For the copy, please give all of the data again exactly and leave the pictures out.

======== Input for this task

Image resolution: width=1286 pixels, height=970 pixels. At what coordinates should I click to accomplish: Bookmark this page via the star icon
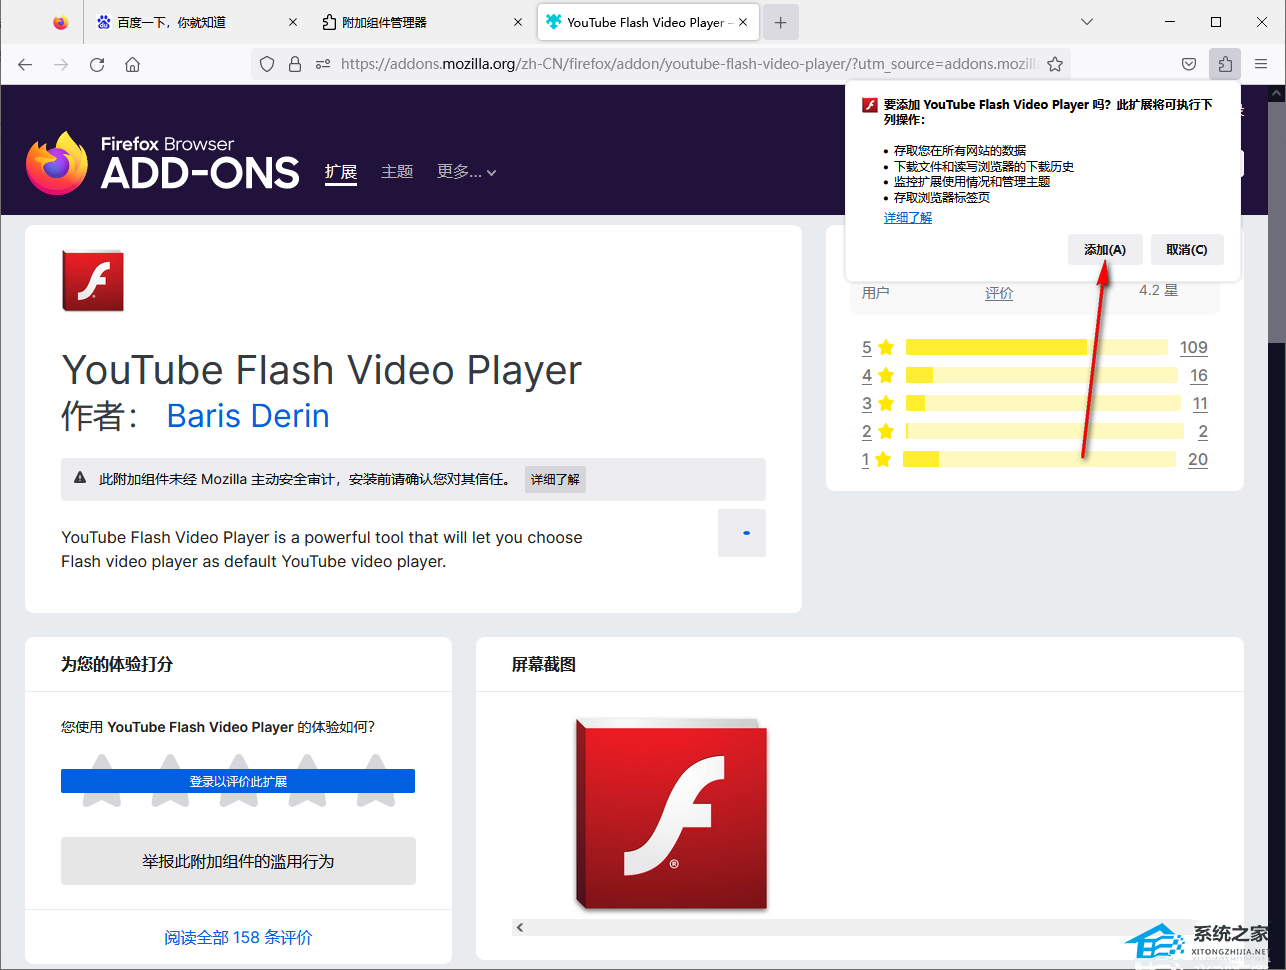[x=1055, y=63]
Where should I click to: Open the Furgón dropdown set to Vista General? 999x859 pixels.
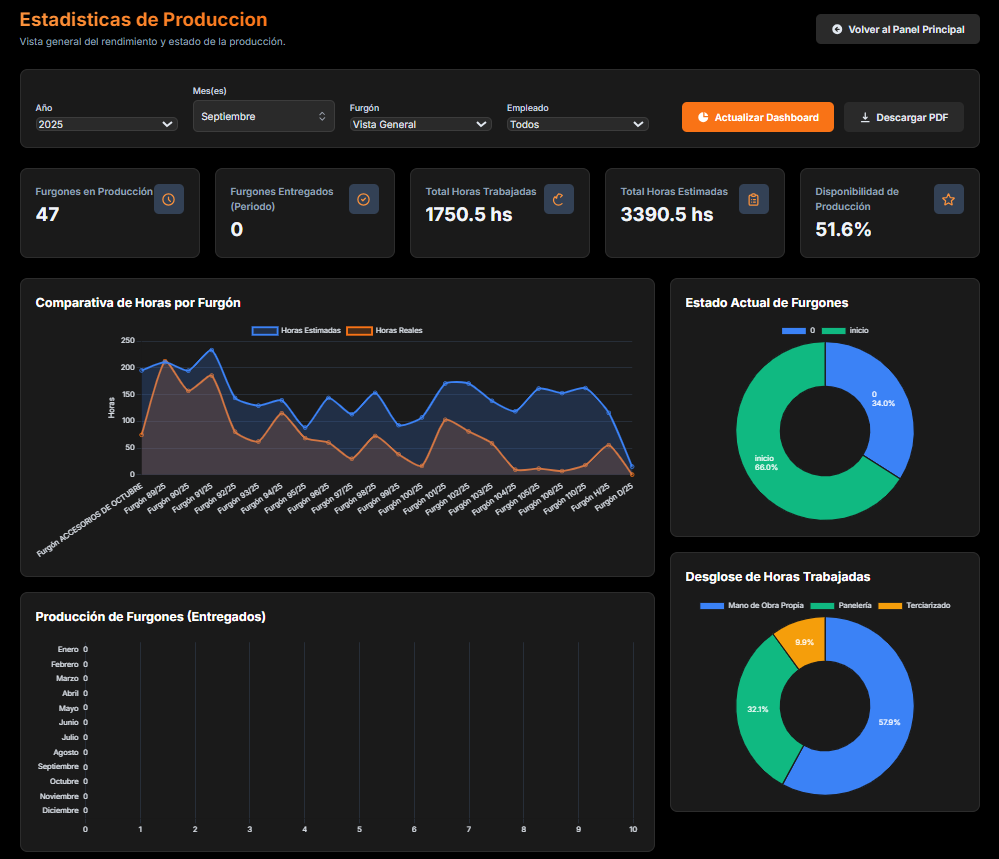click(x=420, y=124)
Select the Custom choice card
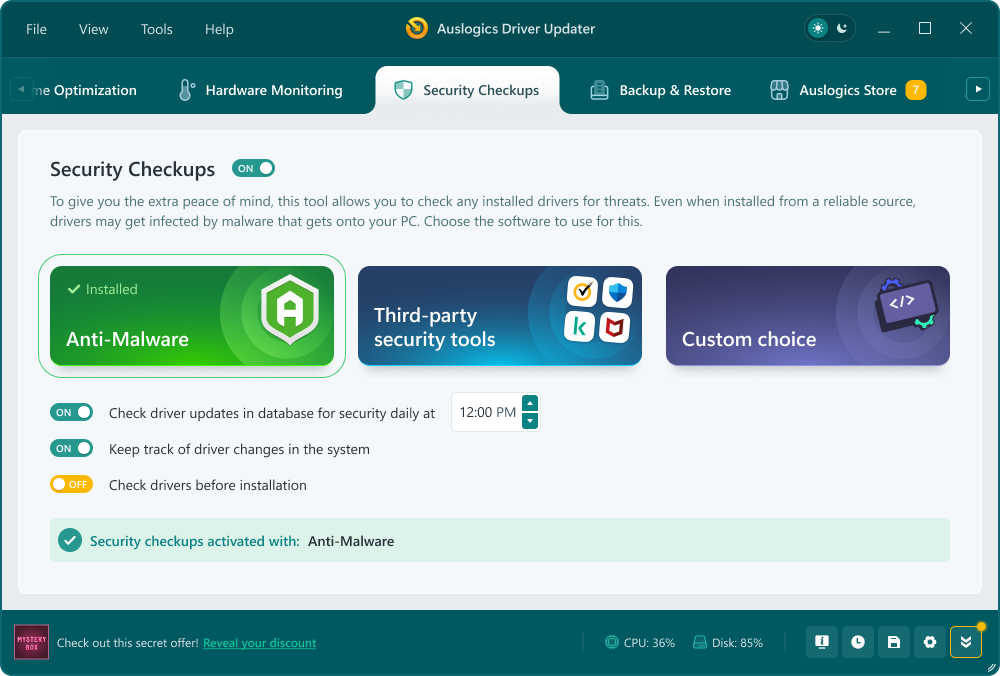This screenshot has height=676, width=1000. (x=807, y=316)
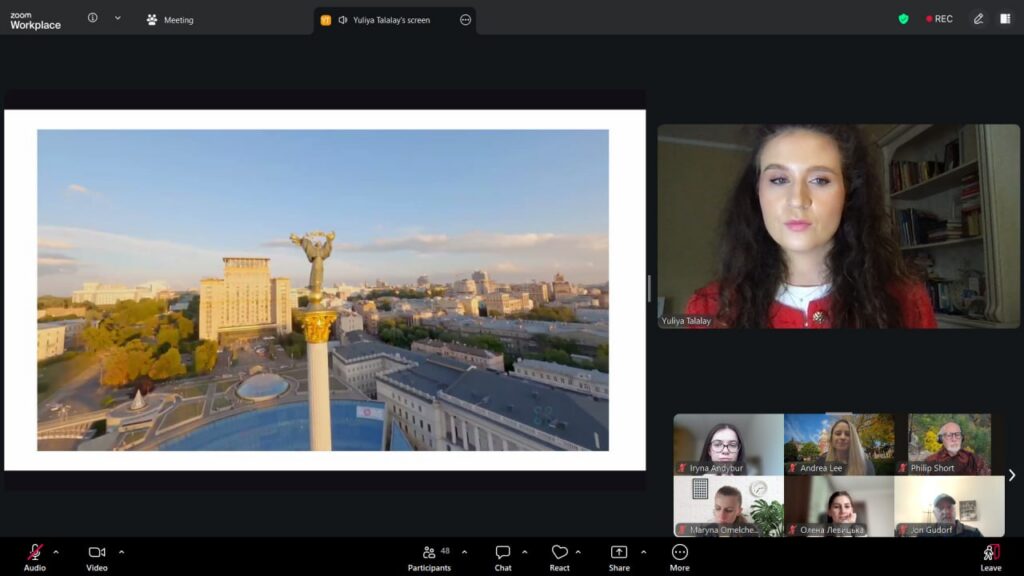Expand the video settings arrow
Viewport: 1024px width, 576px height.
(x=121, y=552)
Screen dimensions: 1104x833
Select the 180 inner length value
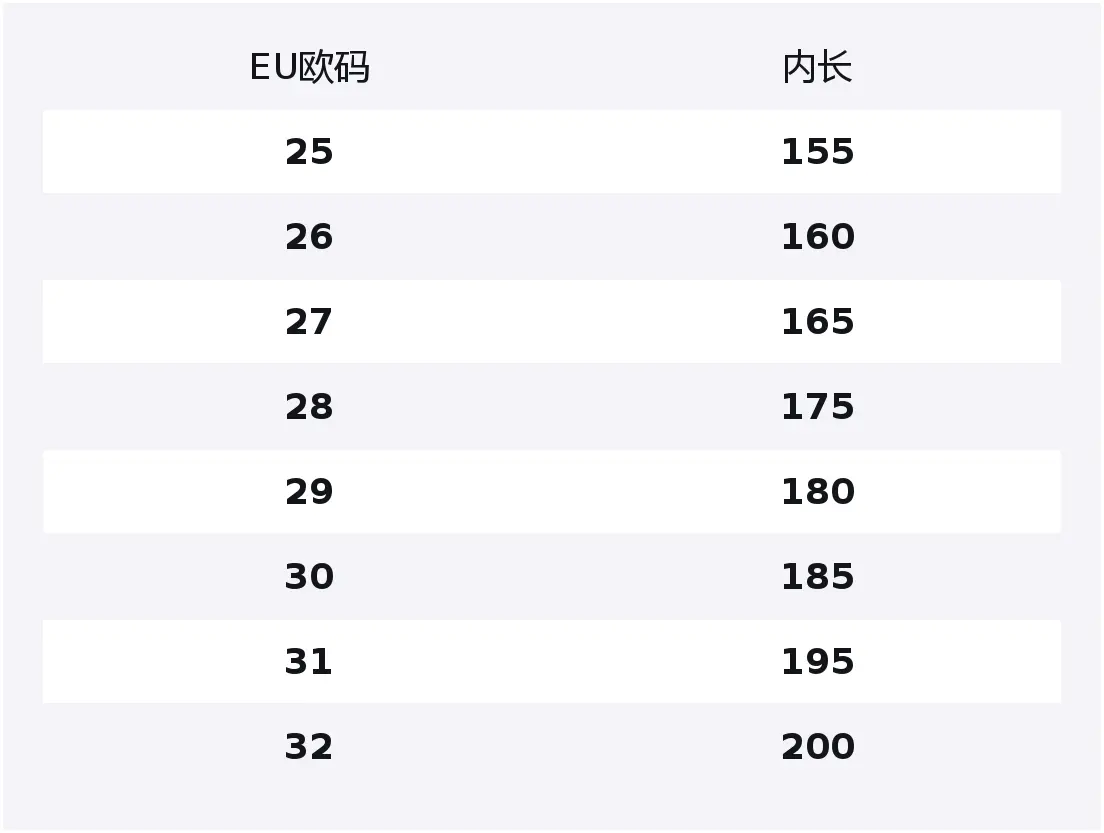coord(817,492)
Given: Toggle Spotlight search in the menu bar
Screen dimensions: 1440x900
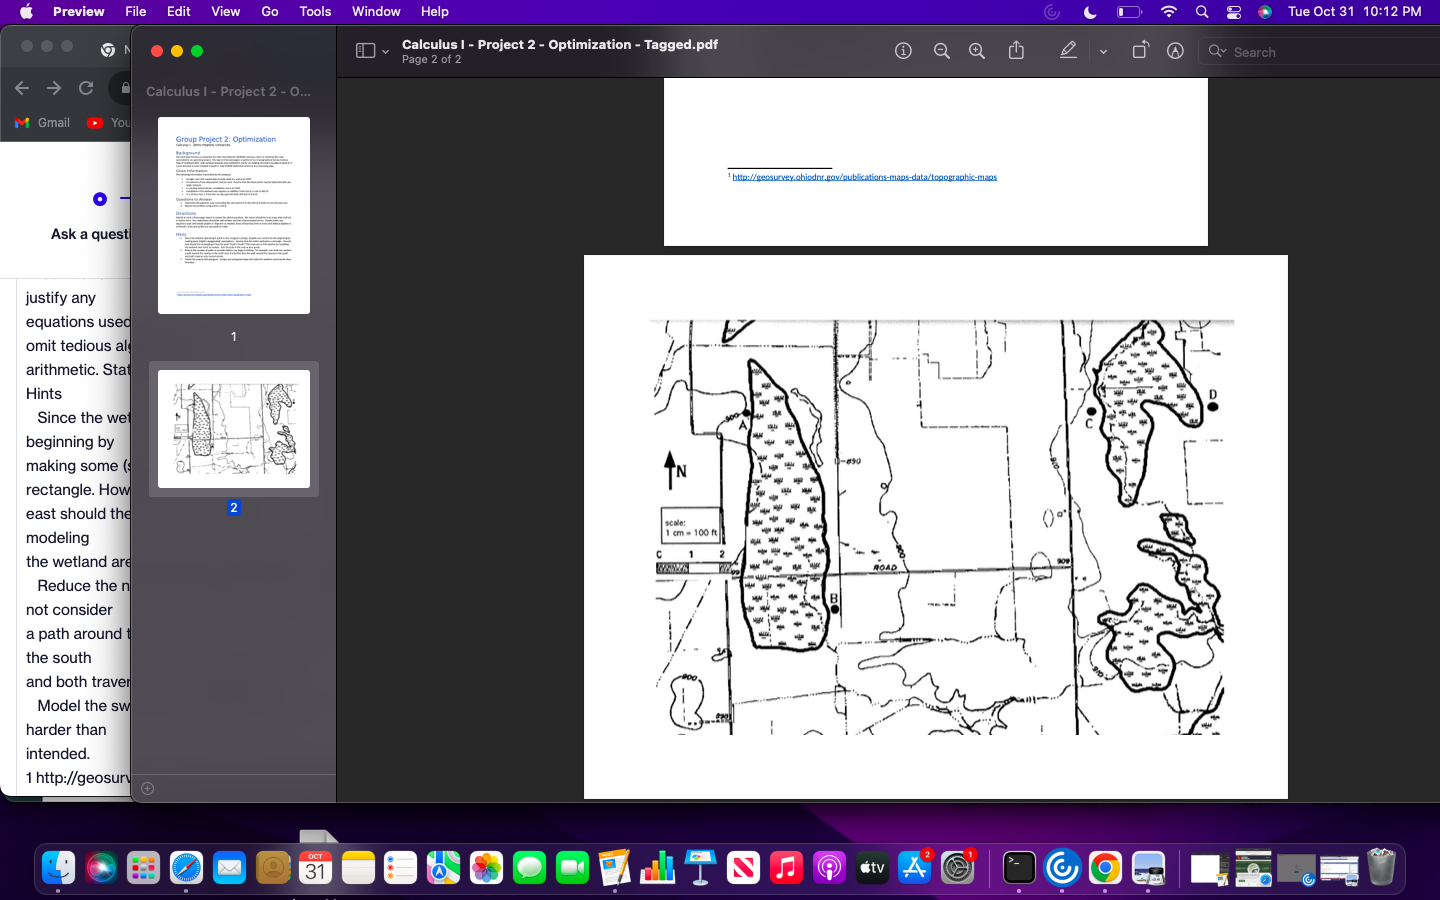Looking at the screenshot, I should coord(1201,12).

================

--- Exercise result ---
Image resolution: width=1286 pixels, height=970 pixels. At what coordinates should I click to accomplish: Bookmark this page via the star icon
[x=1055, y=63]
Where should I click to: Open the Furgón dropdown set to Vista General? 999x859 pixels.
click(x=420, y=124)
Select the Custom choice card
This screenshot has height=676, width=1000. (x=807, y=316)
Expand the video settings arrow
Viewport: 1024px width, 576px height.
(x=121, y=552)
Screen dimensions: 1104x833
Select the 180 inner length value
coord(817,492)
Given: Toggle Spotlight search in the menu bar
Screen dimensions: 1440x900
Looking at the screenshot, I should coord(1201,12).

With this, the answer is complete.